DATA FOR THE TASK:
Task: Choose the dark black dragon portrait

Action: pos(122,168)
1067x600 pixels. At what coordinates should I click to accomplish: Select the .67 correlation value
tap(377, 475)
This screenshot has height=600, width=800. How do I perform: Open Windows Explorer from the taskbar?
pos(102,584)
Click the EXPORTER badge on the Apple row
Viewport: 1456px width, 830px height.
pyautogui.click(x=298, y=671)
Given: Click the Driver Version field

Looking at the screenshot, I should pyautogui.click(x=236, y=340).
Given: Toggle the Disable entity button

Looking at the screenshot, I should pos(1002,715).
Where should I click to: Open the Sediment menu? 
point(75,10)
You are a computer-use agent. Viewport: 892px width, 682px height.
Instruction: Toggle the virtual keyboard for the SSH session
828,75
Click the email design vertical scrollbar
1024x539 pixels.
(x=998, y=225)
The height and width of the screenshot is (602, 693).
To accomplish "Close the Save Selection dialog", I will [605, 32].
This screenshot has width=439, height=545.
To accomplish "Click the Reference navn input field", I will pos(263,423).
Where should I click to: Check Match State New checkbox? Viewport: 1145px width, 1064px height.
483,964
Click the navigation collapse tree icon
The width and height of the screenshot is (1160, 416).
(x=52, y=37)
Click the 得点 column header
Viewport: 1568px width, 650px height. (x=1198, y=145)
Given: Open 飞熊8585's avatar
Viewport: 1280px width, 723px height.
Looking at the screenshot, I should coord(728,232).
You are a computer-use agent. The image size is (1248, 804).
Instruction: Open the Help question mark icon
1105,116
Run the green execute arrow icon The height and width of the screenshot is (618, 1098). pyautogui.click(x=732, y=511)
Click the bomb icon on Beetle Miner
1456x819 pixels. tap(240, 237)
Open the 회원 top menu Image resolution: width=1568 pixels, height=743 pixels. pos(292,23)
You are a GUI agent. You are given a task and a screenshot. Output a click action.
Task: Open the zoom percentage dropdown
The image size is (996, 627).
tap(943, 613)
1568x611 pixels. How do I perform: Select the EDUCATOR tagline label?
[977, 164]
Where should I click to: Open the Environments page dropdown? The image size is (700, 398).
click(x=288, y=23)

TASK TO CARRY OUT: Can you reproduce all of the entries above verbatim, from the first line to the last, without changing a single character?

FULL ANSWER:
Task: Choose the dark black dragon portrait

Action: pos(122,168)
1067x600 pixels. At what coordinates should I click to accomplish: Select the .67 correlation value
tap(377, 475)
This screenshot has height=600, width=800. How do I perform: Open Windows Explorer from the taskbar?
pos(102,584)
Click the EXPORTER badge on the Apple row
Viewport: 1456px width, 830px height.
pyautogui.click(x=298, y=671)
Given: Click the Driver Version field

Looking at the screenshot, I should pyautogui.click(x=236, y=340).
Given: Toggle the Disable entity button

Looking at the screenshot, I should pos(1002,715).
Where should I click to: Open the Sediment menu? 
point(75,10)
You are a computer-use agent. Viewport: 892px width, 682px height.
Instruction: Toggle the virtual keyboard for the SSH session
828,75
Click the email design vertical scrollbar
1024x539 pixels.
(x=998, y=225)
The height and width of the screenshot is (602, 693).
To accomplish "Close the Save Selection dialog", I will [605, 32].
This screenshot has width=439, height=545.
To accomplish "Click the Reference navn input field", I will pos(263,423).
Where should I click to: Check Match State New checkbox? Viewport: 1145px width, 1064px height.
483,964
Click the navigation collapse tree icon
The width and height of the screenshot is (1160, 416).
(x=52, y=37)
Click the 得点 column header
Viewport: 1568px width, 650px height. (x=1198, y=145)
Given: Open 飞熊8585's avatar
Viewport: 1280px width, 723px height.
Looking at the screenshot, I should coord(728,232).
You are a computer-use agent. The image size is (1248, 804).
Instruction: Open the Help question mark icon
1105,116
Run the green execute arrow icon The height and width of the screenshot is (618, 1098). pyautogui.click(x=732, y=511)
Click the bomb icon on Beetle Miner
1456x819 pixels. tap(240, 237)
Open the 회원 top menu Image resolution: width=1568 pixels, height=743 pixels. pos(292,23)
You are a GUI agent. You are given a task and a screenshot. Output a click action.
Task: Open the zoom percentage dropdown
The image size is (996, 627).
tap(943, 613)
1568x611 pixels. How do I perform: Select the EDUCATOR tagline label?
[977, 164]
Where should I click to: Open the Environments page dropdown? The image size is (700, 398).
click(x=288, y=23)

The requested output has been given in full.